*** MATERIAL PROVIDED

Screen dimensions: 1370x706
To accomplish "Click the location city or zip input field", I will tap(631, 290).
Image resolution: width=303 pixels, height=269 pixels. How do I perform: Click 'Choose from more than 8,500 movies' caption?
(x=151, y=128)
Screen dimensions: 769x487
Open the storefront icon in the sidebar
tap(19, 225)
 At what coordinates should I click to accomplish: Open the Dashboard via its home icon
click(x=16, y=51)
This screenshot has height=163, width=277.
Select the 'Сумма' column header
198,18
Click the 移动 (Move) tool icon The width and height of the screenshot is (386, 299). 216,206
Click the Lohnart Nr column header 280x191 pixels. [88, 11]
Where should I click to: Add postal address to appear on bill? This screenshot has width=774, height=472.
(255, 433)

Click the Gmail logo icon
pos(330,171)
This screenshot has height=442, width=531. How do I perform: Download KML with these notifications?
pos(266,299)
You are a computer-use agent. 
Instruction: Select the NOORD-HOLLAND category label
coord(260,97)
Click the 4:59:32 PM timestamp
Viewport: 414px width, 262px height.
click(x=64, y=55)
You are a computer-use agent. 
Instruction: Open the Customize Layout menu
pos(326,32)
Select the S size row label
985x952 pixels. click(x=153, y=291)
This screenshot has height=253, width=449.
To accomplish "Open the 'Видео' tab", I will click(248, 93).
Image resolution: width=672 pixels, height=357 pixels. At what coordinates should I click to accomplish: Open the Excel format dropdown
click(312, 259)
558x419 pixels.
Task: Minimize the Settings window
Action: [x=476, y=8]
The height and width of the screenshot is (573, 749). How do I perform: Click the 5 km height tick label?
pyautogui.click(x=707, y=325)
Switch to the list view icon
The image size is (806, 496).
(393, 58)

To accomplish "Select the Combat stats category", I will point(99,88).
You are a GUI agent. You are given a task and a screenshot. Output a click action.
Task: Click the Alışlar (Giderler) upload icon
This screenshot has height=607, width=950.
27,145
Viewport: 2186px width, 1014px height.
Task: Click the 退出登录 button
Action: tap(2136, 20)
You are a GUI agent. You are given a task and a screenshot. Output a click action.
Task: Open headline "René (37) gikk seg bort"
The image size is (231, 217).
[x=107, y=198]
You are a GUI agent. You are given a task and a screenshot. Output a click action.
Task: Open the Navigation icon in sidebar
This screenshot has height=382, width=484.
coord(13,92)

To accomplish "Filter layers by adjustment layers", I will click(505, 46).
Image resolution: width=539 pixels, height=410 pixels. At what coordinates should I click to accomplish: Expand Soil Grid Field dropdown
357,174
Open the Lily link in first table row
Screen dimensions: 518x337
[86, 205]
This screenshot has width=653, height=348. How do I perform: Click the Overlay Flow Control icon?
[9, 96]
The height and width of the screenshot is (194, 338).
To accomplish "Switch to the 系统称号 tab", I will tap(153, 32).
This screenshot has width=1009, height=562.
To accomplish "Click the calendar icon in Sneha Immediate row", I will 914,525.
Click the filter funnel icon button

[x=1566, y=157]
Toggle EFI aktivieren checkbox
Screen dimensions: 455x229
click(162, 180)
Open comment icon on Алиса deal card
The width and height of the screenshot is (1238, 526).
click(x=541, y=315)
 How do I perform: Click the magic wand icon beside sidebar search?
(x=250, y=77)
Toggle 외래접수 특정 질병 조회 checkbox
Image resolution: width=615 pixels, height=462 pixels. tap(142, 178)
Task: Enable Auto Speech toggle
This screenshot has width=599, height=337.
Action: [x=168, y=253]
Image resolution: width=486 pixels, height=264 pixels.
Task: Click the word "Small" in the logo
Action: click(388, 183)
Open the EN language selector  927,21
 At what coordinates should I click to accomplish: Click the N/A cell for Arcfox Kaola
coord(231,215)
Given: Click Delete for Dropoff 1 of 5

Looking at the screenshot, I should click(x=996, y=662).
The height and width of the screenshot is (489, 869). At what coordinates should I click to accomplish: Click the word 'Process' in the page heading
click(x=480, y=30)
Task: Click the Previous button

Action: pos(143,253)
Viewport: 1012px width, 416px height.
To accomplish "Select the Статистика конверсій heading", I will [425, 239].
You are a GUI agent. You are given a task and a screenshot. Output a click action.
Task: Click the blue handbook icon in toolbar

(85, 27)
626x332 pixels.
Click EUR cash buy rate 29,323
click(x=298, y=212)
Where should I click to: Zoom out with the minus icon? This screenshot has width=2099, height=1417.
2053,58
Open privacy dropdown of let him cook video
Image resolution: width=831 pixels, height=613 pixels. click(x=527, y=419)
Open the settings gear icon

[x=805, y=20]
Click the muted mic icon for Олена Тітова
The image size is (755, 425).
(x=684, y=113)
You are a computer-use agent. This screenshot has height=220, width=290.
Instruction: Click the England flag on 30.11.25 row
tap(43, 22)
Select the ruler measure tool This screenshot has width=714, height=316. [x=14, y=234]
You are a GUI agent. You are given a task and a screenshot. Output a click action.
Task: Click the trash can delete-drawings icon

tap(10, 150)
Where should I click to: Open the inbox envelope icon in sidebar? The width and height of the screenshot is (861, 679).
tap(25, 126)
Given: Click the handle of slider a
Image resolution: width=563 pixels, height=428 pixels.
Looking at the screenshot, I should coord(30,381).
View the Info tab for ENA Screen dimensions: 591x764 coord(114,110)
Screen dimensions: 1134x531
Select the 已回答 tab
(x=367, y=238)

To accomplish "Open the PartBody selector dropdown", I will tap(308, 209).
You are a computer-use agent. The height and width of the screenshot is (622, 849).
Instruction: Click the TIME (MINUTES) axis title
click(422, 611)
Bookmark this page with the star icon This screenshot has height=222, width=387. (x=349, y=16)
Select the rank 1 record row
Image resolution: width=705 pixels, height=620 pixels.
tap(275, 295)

******

Each record above should be transcribed exactly.

> **SOLUTION TO THIS EXERCISE**
Screen dimensions: 1370x706
To accomplish "Click the location city or zip input field", I will tap(631, 290).
Image resolution: width=303 pixels, height=269 pixels. How do I perform: Click 'Choose from more than 8,500 movies' caption?
(x=151, y=128)
Screen dimensions: 769x487
Open the storefront icon in the sidebar
tap(19, 225)
 At what coordinates should I click to accomplish: Open the Dashboard via its home icon
click(x=16, y=51)
This screenshot has height=163, width=277.
Select the 'Сумма' column header
198,18
Click the 移动 (Move) tool icon The width and height of the screenshot is (386, 299). 216,206
Click the Lohnart Nr column header 280x191 pixels. [88, 11]
Where should I click to: Add postal address to appear on bill? This screenshot has width=774, height=472.
(255, 433)

Click the Gmail logo icon
pos(330,171)
This screenshot has height=442, width=531. How do I perform: Download KML with these notifications?
pos(266,299)
You are a computer-use agent. 
Instruction: Select the NOORD-HOLLAND category label
coord(260,97)
Click the 4:59:32 PM timestamp
Viewport: 414px width, 262px height.
click(x=64, y=55)
You are a computer-use agent. 
Instruction: Open the Customize Layout menu
pos(326,32)
Select the S size row label
985x952 pixels. click(x=153, y=291)
This screenshot has height=253, width=449.
To accomplish "Open the 'Видео' tab", I will click(248, 93).
Image resolution: width=672 pixels, height=357 pixels. At what coordinates should I click to accomplish: Open the Excel format dropdown
click(312, 259)
558x419 pixels.
Task: Minimize the Settings window
Action: [x=476, y=8]
The height and width of the screenshot is (573, 749). How do I perform: Click the 5 km height tick label?
pyautogui.click(x=707, y=325)
Switch to the list view icon
The image size is (806, 496).
(393, 58)

To accomplish "Select the Combat stats category", I will point(99,88).
You are a GUI agent. You are given a task and a screenshot. Output a click action.
Task: Click the Alışlar (Giderler) upload icon
This screenshot has height=607, width=950.
27,145
Viewport: 2186px width, 1014px height.
Task: Click the 退出登录 button
Action: tap(2136, 20)
You are a GUI agent. You are given a task and a screenshot. Output a click action.
Task: Open headline "René (37) gikk seg bort"
The image size is (231, 217).
[x=107, y=198]
You are a GUI agent. You are given a task and a screenshot. Output a click action.
Task: Open the Navigation icon in sidebar
This screenshot has height=382, width=484.
coord(13,92)

To accomplish "Filter layers by adjustment layers", I will click(505, 46).
Image resolution: width=539 pixels, height=410 pixels. At what coordinates should I click to accomplish: Expand Soil Grid Field dropdown
357,174
Open the Lily link in first table row
Screen dimensions: 518x337
[86, 205]
This screenshot has width=653, height=348. How do I perform: Click the Overlay Flow Control icon?
[9, 96]
The height and width of the screenshot is (194, 338).
To accomplish "Switch to the 系统称号 tab", I will tap(153, 32).
This screenshot has width=1009, height=562.
To accomplish "Click the calendar icon in Sneha Immediate row", I will 914,525.
Click the filter funnel icon button

[x=1566, y=157]
Toggle EFI aktivieren checkbox
Screen dimensions: 455x229
click(162, 180)
Open comment icon on Алиса deal card
The width and height of the screenshot is (1238, 526).
click(x=541, y=315)
 How do I perform: Click the magic wand icon beside sidebar search?
(x=250, y=77)
Toggle 외래접수 특정 질병 조회 checkbox
Image resolution: width=615 pixels, height=462 pixels. tap(142, 178)
Task: Enable Auto Speech toggle
This screenshot has width=599, height=337.
Action: [x=168, y=253]
Image resolution: width=486 pixels, height=264 pixels.
Task: Click the word "Small" in the logo
Action: click(388, 183)
Open the EN language selector  927,21
 At what coordinates should I click to accomplish: Click the N/A cell for Arcfox Kaola
coord(231,215)
Given: Click Delete for Dropoff 1 of 5

Looking at the screenshot, I should click(x=996, y=662).
The height and width of the screenshot is (489, 869). At what coordinates should I click to accomplish: Click the word 'Process' in the page heading
click(x=480, y=30)
Task: Click the Previous button

Action: pos(143,253)
Viewport: 1012px width, 416px height.
To accomplish "Select the Статистика конверсій heading", I will [425, 239].
You are a GUI agent. You are given a task and a screenshot. Output a click action.
Task: Click the blue handbook icon in toolbar

(85, 27)
626x332 pixels.
Click EUR cash buy rate 29,323
click(x=298, y=212)
Where should I click to: Zoom out with the minus icon? This screenshot has width=2099, height=1417.
2053,58
Open privacy dropdown of let him cook video
Image resolution: width=831 pixels, height=613 pixels. click(x=527, y=419)
Open the settings gear icon

[x=805, y=20]
Click the muted mic icon for Олена Тітова
The image size is (755, 425).
(x=684, y=113)
You are a computer-use agent. This screenshot has height=220, width=290.
Instruction: Click the England flag on 30.11.25 row
tap(43, 22)
Select the ruler measure tool This screenshot has width=714, height=316. [x=14, y=234]
You are a GUI agent. You are given a task and a screenshot. Output a click action.
Task: Click the trash can delete-drawings icon

tap(10, 150)
Where should I click to: Open the inbox envelope icon in sidebar? The width and height of the screenshot is (861, 679).
tap(25, 126)
Given: Click the handle of slider a
Image resolution: width=563 pixels, height=428 pixels.
Looking at the screenshot, I should coord(30,381).
View the Info tab for ENA Screen dimensions: 591x764 coord(114,110)
Screen dimensions: 1134x531
Select the 已回答 tab
(x=367, y=238)

To accomplish "Open the PartBody selector dropdown", I will tap(308, 209).
You are a computer-use agent. The height and width of the screenshot is (622, 849).
Instruction: Click the TIME (MINUTES) axis title
click(422, 611)
Bookmark this page with the star icon This screenshot has height=222, width=387. (x=349, y=16)
Select the rank 1 record row
Image resolution: width=705 pixels, height=620 pixels.
tap(275, 295)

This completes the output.